**Provided passage**
################
What angers me more now is that the response from some of the app companies is something you expect from Microsoft and their third-party app companies, "Just uninstall and reinstall the software, then talk to us." Really?
Ok, the lessons.
One, Safari bookmarks. Apple took away the really neat edit bookmarks page in lieu of the new sidebar, but the new edit bookmarks page is worse if you want to edit or move bookmarks when you have a lot of them, like hundreds in a lot of folders and subfolders. And there's no good third-party bookmarks editor.
Two, more of the same app. They changed adding bookmarks to the top of the folder list instead of the bottom. Why? No reason than they can and did. In additon clicking on the "+" since in the url bar doesn't always add the bookmark. You need to use the menu option.
Three, a big one here with apps. Apple added the "App Nap" option, but to disable it you have to get the info for each application (click on app and "get info" button) to set "Prevent app nap" option. This is important as this interfers with many apps, like backups, streaming, processing, etc. which will stall or bail out.
So, walk through you apps and set them to prevent app nap. This feature is for laptops and unncessary for iMacs or Mac Pros. But then check the app to make sure it runs correctly afterward.
Four, Menu Bar. Apple changed where they start on the menu bar from a nice, orderly right to left to the new purely random order. This is really stupid if you want to keep the apps in the same order after every reboot. This needs to be fixed!
Five, Menu Bar redux. Apple changed the sandbox rules where many apps which open and close the window from the menu bar don't work anymore. The app just sits on the menu bar doing nothing.
Six, Apple's Activity Monitor app. What happened to the HD disk information tool? All you get is the one HD, none of the other HD's. For that you need another app or something, or as sometimes I find, I'm missing something.
Seventh, Apple supposedly made the purge command unnecessary, requiring admin. password to invoke the command, but if you watch the memory usage, you'll see something quite the opposite. Now reboot consumes 1.5 GB's where it was a few 100 MB's you could purge.
Now the memory comes back. It's now "File Cache" which is something other than inactive memory too but still that cache eats memory like a relative's hungry family at a $5 all-you-can-eat buffet which is your computer.
Really, and sometimes you can't release the memory even after the app is closed, necessitating rebooting.
Anyway, that's the list to date. Right now, most of my menu bar apps have issues or don't work and I hate trying to get them into the order they started under Mountain Lion. And I've lost some apps, eg. Intego Backup Manager, which the company used the MS response (above) but forgot to send instructions of how to do that.
Friday, October 25, 2013
More Notes on Mavericks
A quick note to remind folks, the installation of OS-X Mavericks doesn't include Java, from Apple and removes Oracle's Java from your system. You have to reinstall Apple's Java to be current again and then install Oracle's Java, in that order, so Oracles runs your Java applications, eg. Safari, etc.
################
**Supplied entries**
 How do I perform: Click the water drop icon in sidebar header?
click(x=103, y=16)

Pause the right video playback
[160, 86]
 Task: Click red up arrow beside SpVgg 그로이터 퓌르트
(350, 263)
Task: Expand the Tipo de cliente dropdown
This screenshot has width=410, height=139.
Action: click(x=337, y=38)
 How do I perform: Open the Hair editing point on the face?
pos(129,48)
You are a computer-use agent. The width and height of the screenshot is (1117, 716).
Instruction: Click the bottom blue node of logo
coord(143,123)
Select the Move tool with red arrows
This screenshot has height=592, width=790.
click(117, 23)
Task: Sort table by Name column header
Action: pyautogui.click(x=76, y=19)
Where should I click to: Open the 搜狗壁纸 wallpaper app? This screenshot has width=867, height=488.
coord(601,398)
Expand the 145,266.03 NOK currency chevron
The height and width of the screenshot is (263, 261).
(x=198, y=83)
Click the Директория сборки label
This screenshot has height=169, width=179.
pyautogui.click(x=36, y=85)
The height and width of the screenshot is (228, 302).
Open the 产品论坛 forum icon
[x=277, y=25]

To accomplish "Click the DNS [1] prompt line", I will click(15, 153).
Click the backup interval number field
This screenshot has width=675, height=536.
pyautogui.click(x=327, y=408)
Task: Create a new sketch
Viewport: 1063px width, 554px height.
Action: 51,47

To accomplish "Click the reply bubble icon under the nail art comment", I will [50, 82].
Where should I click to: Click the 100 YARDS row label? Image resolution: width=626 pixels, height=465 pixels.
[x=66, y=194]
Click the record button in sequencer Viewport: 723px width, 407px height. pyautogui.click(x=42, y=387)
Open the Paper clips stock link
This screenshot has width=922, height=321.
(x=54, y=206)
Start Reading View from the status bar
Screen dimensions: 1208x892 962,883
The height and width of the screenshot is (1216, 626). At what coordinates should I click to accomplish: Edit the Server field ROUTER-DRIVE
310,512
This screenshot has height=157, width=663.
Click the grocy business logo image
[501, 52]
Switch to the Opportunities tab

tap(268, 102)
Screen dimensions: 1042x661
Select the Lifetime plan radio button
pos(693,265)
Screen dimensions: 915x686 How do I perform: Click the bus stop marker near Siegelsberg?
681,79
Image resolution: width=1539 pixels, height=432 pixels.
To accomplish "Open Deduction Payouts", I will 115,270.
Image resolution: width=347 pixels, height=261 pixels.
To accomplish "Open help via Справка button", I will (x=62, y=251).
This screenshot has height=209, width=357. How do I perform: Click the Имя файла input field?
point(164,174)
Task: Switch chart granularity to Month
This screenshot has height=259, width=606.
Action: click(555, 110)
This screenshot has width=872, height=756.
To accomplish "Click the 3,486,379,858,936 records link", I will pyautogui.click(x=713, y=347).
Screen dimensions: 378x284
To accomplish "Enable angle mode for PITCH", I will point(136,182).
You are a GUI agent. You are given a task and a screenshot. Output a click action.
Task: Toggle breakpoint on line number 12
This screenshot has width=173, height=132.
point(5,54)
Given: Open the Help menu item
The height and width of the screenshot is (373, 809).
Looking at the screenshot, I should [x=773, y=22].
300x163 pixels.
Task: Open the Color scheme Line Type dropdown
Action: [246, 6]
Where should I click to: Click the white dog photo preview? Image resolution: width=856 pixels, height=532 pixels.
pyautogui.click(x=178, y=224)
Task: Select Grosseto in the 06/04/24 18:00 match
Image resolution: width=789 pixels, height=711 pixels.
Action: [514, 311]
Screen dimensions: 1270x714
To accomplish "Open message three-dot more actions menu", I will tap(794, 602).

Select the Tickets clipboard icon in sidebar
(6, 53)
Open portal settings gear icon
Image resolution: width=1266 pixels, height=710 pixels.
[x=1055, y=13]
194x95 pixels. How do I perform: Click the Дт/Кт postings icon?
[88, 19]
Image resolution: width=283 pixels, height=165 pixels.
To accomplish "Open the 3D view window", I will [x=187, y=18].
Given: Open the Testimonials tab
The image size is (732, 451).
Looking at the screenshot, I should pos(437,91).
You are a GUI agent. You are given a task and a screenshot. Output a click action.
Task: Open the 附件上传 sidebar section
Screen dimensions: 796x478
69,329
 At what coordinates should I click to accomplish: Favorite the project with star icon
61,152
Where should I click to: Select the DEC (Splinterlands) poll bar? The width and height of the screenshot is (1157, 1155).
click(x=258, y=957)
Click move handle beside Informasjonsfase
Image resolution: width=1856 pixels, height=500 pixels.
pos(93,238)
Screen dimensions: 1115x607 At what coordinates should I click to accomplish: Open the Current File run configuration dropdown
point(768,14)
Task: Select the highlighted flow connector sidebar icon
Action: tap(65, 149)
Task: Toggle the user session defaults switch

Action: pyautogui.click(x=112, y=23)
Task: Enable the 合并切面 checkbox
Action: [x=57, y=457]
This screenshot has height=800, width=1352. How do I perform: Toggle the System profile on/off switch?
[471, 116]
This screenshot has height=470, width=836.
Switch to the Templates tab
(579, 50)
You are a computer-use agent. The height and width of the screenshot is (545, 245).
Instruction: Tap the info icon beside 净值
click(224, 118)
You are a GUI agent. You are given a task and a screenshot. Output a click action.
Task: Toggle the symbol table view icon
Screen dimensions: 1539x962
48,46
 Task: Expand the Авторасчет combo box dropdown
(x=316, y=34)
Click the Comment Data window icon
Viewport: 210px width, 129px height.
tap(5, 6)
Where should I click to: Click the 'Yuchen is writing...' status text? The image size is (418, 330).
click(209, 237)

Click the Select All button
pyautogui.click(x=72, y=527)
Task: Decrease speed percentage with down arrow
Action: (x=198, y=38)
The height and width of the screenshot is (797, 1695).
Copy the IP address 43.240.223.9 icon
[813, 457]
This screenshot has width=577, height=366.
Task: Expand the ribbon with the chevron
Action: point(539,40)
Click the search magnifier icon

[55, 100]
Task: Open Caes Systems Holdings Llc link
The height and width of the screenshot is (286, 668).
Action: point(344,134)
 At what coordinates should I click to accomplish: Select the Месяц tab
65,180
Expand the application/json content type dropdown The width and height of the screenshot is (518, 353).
################
**What the exercise asks**
Retype the part of the Mavericks notes starting with "So, walk through" and going on through "bar doing nothing.".

**Problem solution**
So, walk through you apps and set them to prevent app nap. This feature is for laptops and unncessary for iMacs or Mac Pros. But then check the app to make sure it runs correctly afterward.
Four, Menu Bar. Apple changed where they start on the menu bar from a nice, orderly right to left to the new purely random order. This is really stupid if you want to keep the apps in the same order after every reboot. This needs to be fixed!
Five, Menu Bar redux. Apple changed the sandbox rules where many apps which open and close the window from the menu bar don't work anymore. The app just sits on the menu bar doing nothing.